A trama é hábil e divertida, e a tradução/adaptação de Valderez Cardoso Gomes pode reclamar para si o mérito de ter criado um texto ágil e espirituoso, em versos, que permite no espetáculo a busca de um nível daquela artificialidade realista que se chama estilo; os personagens das visões podem ser configurações de certos tipos e comportamentos, mas em todos eles podemos reconhecer virtudes e vícios humanos e até mesmo comuns. E não pode ser mais divertida ou encantadora a apologia do teatro com que Corneille conclui sua deliciosa comédia.

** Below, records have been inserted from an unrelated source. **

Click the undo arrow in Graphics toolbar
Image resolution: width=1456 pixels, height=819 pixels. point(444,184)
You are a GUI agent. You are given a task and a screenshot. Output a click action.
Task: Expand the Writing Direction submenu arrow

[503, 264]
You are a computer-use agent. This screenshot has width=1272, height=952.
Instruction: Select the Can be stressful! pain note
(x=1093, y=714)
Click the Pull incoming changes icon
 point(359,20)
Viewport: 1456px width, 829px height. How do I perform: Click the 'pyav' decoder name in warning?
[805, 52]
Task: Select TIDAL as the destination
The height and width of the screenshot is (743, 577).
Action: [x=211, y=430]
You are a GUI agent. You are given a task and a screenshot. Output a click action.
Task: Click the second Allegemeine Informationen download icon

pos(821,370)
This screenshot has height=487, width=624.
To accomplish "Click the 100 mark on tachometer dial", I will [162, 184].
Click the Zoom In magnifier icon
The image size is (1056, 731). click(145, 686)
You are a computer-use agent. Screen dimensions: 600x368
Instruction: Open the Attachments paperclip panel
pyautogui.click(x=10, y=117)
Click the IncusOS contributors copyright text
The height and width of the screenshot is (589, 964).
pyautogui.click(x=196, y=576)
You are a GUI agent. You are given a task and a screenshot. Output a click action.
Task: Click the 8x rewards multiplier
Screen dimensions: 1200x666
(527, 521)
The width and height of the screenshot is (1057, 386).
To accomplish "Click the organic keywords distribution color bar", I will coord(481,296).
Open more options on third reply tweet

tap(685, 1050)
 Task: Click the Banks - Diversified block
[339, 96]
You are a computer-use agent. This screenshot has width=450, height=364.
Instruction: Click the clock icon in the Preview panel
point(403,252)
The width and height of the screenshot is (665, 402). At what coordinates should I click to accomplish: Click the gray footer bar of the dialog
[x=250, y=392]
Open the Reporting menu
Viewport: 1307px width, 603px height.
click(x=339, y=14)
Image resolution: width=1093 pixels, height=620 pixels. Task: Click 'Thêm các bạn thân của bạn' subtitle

A Cia. Razões Inversas, que apresenta no Teatro III do CCBB esse espetáculo comemorativo de seus 21 anos, faz uma encenação simples, isto é, faz “apenas” bom teatro, com bons atores interpretando um bom texto. O cenário de André Cortez é composto por uma cortina, um piso quadrado e algumas cadeiras, tudo muito bem iluminado por Marcio Aurélio. Os figurinos, dessa mesma dupla, são bonitos e satisfatórios, optando pelo teatral em lugar da época. É ótima a contribuição da máscara de Matamouros, divertido herdeiro do Miles Gloriosus de Plauto, gabola e covarde. Muito bem achada é a trilha sonora de Daniel Maia. Tudo isso é reunido por uma brilhante direção de Marcio Aurélio, que sabe aproveitar o humor e a teatralidade do texto de Corneille, sem obediência servil ou originalidade gratuita para criar um espetáculo alegre, harmonioso, que diverte e tem o que dizer.

Intimidade como vantagem

O elenco tem a vantagem da intimidade, do hábito de trabalhar em conjunto; o resultado é de um alto rendimento de cada ator dentro dos limites de seu papel, dando a devida colaboração para o todo. Clovis Gonçalves e Gonzaga Pedrosa compõem a “moldura” da ação, na qual só Paulo Marcello, no filho Clindor, e Maria Stella Tobar, como Isabel, têm um só papel. André Tristão e Douglas Rosa são eficientes figurantes, enquanto Lavinia Pannunzio e Julio Machado (além de Pedrosa) dobram papéis com grande segurança. A Joca Andreazza cabe a mais difícil tarefa, a de dobrar Alcandro e Matamouros, com uma atuação que se destaca em meio a todo um conjunto de boas interpretações.

É muito bem-vinda ao Rio essa visita de Corneille e da Cia. Razões Inversas, que mostram como pode ser prazerosa uma “Ilusão cômica”.